When Graph Language Models Go Beyond Memorization
Graph Learning
Generative Models
Large Language Models
- Introduces a calibrated diagnostic protocol to evaluate GLMs, overcoming limitations of aggregate fidelity metrics.
- Demonstrates scale-dependent structural learning, with models transitioning from memorization to structural alignment as dataset size increases.
- Identifies a persistent deficit in learning rare graph patterns, indicating a critical gap in current autoregressive graph generation methods.

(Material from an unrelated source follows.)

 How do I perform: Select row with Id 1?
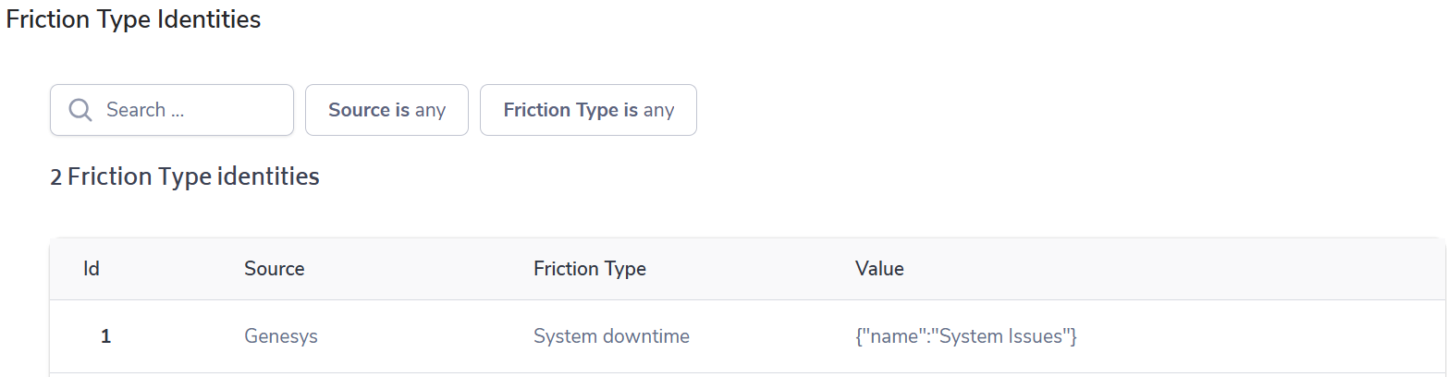click(105, 336)
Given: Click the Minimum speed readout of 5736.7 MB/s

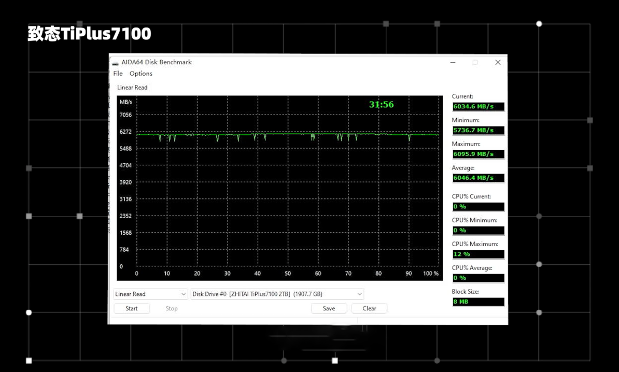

- Empirical evidence supports that GLMs can implicitly learn structural regularities without explicit pattern enumeration.
Read more
When Graph Language Models Go Beyond Memorization
Summary
This paper investigates whether graph language models (GLMs) learn structural regularities or merely memorize training graphs. The authors introduce a calibrated diagnostic protocol that combines frequent subgraph mining, a graph-level bootstrap baseline, and three levels of frequency stratification to distinguish between memorization and structural alignment. The findings reveal that GLMs can acquire structural regularities beyond memorization, particularly in high-frequency patterns. Empirical results show that while GLMs achieve high subgraph-rank correlation on benchmark datasets, their alignment often matches or exceeds that of a memorization bootstrap. At small scales, models exhibit indistinguishable fidelity from verbatim recall, but as the scale increases, verbatim memorization declines sharply while rank correlation remains high. The study also highlights a persistent deficit in capturing rare patterns, which only marginally improves with increased model capacity. The robustness of these findings is confirmed across different graph serializations.
Methodology
The authors developed a diagnostic protocol that integrates frequent subgraph mining using gSpan, a bootstrap baseline for resampling training graphs, and a three-level frequency stratification (Head, Torso, Tail) to analyze subgraph statistics. This approach allows for a clear distinction between structural learning and memorization.
Results
The study found that GLMs can achieve high subgraph-rank correlation on benchmark datasets, with memorization bootstrap often matching or exceeding model alignment. At larger scales, models show a significant drop in verbatim memorization while maintaining high rank correlation. However, they consistently struggle to capture rare patterns, indicating a limitation in their generative capabilities.
Implications
The findings suggest that while GLMs can learn structural patterns effectively at scale, there remains a critical need to enhance their ability to generate rare graph structures. This has implications for applications in drug discovery, material design, and social network analysis, where understanding and generating diverse graph structures is essential.